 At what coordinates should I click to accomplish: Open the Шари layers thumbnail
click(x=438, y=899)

+++++

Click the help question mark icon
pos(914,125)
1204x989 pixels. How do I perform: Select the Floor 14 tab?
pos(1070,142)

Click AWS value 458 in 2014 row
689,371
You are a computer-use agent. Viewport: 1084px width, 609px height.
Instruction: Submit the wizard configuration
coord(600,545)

+++++

_STATED GOAL_
Rewrite everything from the line containing "At what coordinates" down to the line containing "click(x=438, y=899)", swapping "thumbnail" for "icon" and leaving the rest unchanged.

_EXPECTED OUTPUT_
 At what coordinates should I click to accomplish: Open the Шари layers icon
click(x=438, y=899)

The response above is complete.